Iris sonrió y se rindió.

—No insisto. Pero te recuerdo que Navidad es dentro de tres semanas y que no tienes mucho tiempo para ganar millones. A menos que juegues a la lotería.

Lo sé, rumió Joséphine en silencio. Sólo pienso en eso. Debería haber entregado mi traducción hace una semana, pero la conferencia de Lyon me ha robado todo el tiempo. No tengo tiempo de trabajar sobre mi informe de habilitación para dirigir trabajos de investigación, me salto la mitad de las reuniones. Miento a mi hermana escondiéndole que trabajo para su marido, miento a mi director de tesis diciéndole que tengo la cabeza en otro sitio desde que Antoine se fue. Mi vida, en otro tiempo armoniosa como una partitura musical, se parece a un inmenso galimatías.

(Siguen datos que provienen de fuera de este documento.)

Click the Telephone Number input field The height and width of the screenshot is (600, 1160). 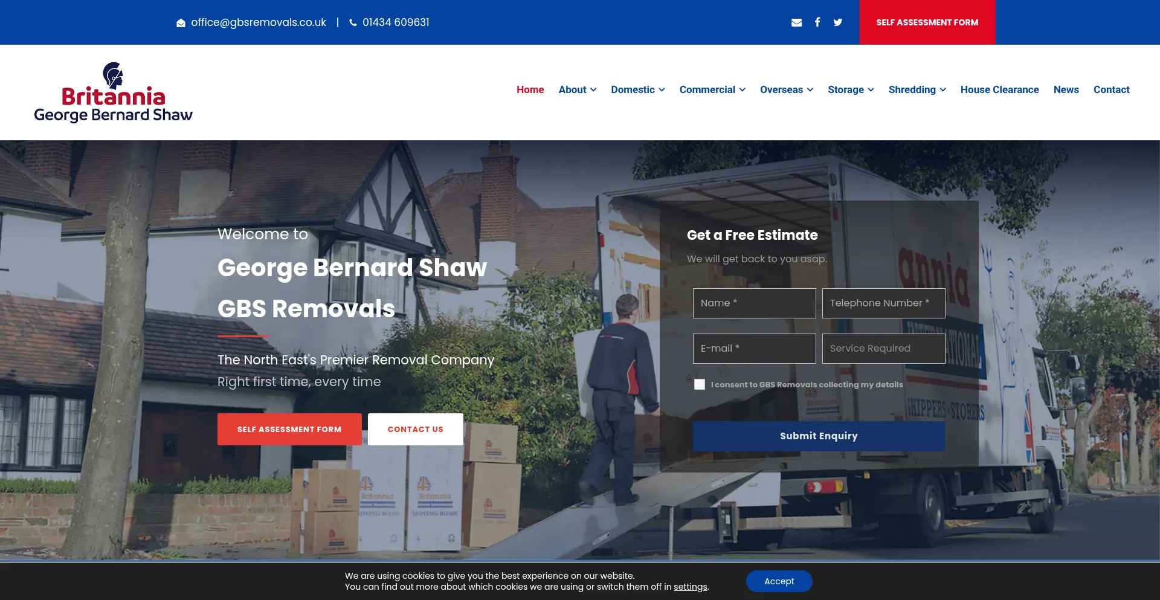(883, 303)
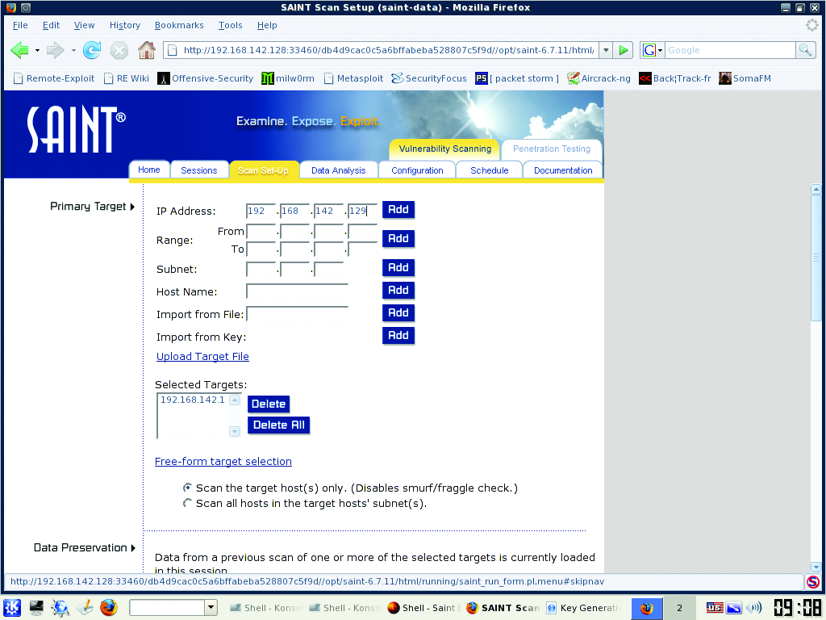The image size is (826, 620).
Task: Select Scan all hosts in target subnets
Action: (x=188, y=503)
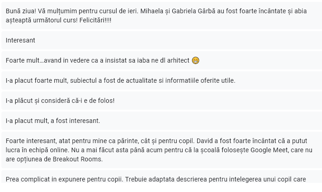Viewport: 322px width, 192px height.
Task: Click 'așteaptă următorul curs' text
Action: pos(42,20)
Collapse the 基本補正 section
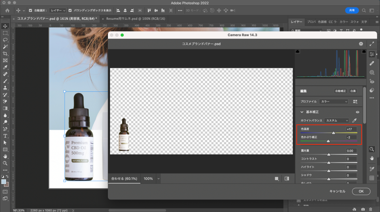 (302, 112)
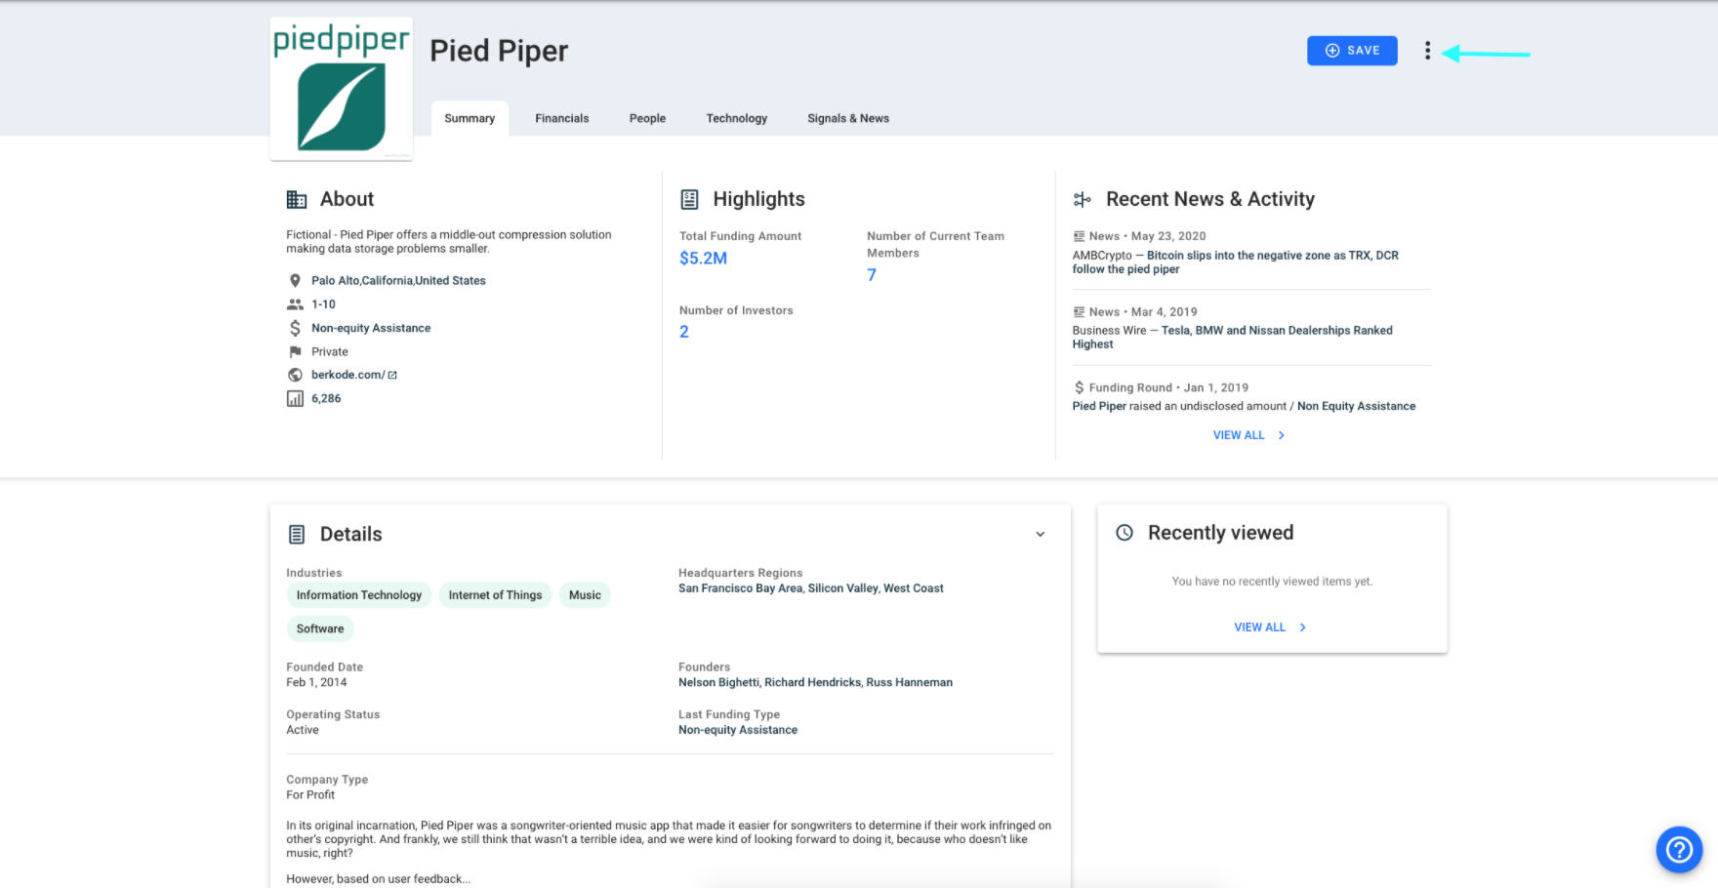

Mientras que, sentada en la esquina de una tumbona, Joséphine proseguía su monólogo interior, Alexandre Dupin esperaba impaciente a que su prima pequeña hubiese terminado de debatirse en el agua y se dedicase a actividades más tranquilas para hacerle las preguntas que se acumulaban en su cabeza. Zoé era la única que podía responderle. No se podía confiar ni a Carmen, ni a su madre, ni a Hortense, que le trataba siempre como si fuese un bebé. De esta forma, cuando Zoé consintió acodarse en el borde de la piscina y descansar, Alexandre se puso a su lado y empezó a hablarle.